The Deputy Chairman of Committees (Lord Skelmersdale): Before I call Amendment No. 55 I have to tell the Committee that if it is agreed to I cannot call Amendments Nos. 56 or 57 because of pre-emption.
The noble Lord said: Amendment No. 55 is a slightly different problem. Again, this paragraph is not particularly clear. The reason we thought it best perhaps to leave it out comes back to the question of definitions. This is a probing amendment to find out what lies behind the provision. The problem in this case is not quite so flagrant as in the previous amendment. In this paragraph, we are into the business of,
Lord Livsey of Talgarth: This is quite a tricky one. I have a written a note that says, "paragraph reads like gobbledegook". However, it is important to quantify amounts of waste and I am worried that if the whole paragraph is removed an important aspect of the Bill will not appear. There is a case for rewriting this paragraph with the essentials in it, but perhaps not in the way that is presented, which is quite difficult to understand. It is desirable that anyone who is acting on the objectives of the Bill can understand precisely what it encapsulates.
Lord Whitty: As I understand it, these two amendments are options. The first option in Amendment No. 55 would delete the whole of paragraph (e). As the noble Lord, Lord Livsey, has said, that would remove the requirement to provide evidence on the amounts of waste sent to landfills. Therefore, we would be in difficulty in meeting the targets, or at least having a robust evidence base to see whether we had met them.
There is an apparent problem of understanding the reference to "waste of any description", which Amendment No. 56 would remove. I am informed that the "amounts of waste" reference relates to waste as defined in the Bill from the framework directive, whereas allowing also for other waste to be monitored and evidence provided means that there will be some waste on which we would want evidence, which would be outside the terms of the directive. That is why the provision is included. Some explanation of the reasons for that will be needed, but we must include a provision that allows us to require evidence of how we dispose of waste other than that which is defined in the directive. We would need some provision. Again, we could always look at the language, but the intent will need to be on the face of the Bill.
Lord Dixon-Smith: I always understood the need for the intention to be on the face of the Bill. That is why I prefaced my words with the fact that this was a probing amendment seeking information. I am now even more confused because apparently we have three types of waste: biodegradable waste; waste of any description; and, of course, a vast quantity of inert waste which also goes to landfill but which, if I understood the Minister's words correctly, is not to be recorded.

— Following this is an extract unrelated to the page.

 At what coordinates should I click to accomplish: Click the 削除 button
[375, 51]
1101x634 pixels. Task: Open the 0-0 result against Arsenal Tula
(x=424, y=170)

We need to consider this matter a little more carefully. It is essential to have information on what is happening because the capacity of any landfill site is finite. Up to a point, one can say when it is full but it always useful to know exactly. Certainly, historically, it is important to know what has been placed in the site. Ultimately, there is also the question of its future use. If the intention is not only to keep records of biodegradable waste but to deal with all other waste
I have probably said enough. From what he said, the Minister realises there may be a problem. If he will nod his head strongly, I shall be happy to withdraw the amendment.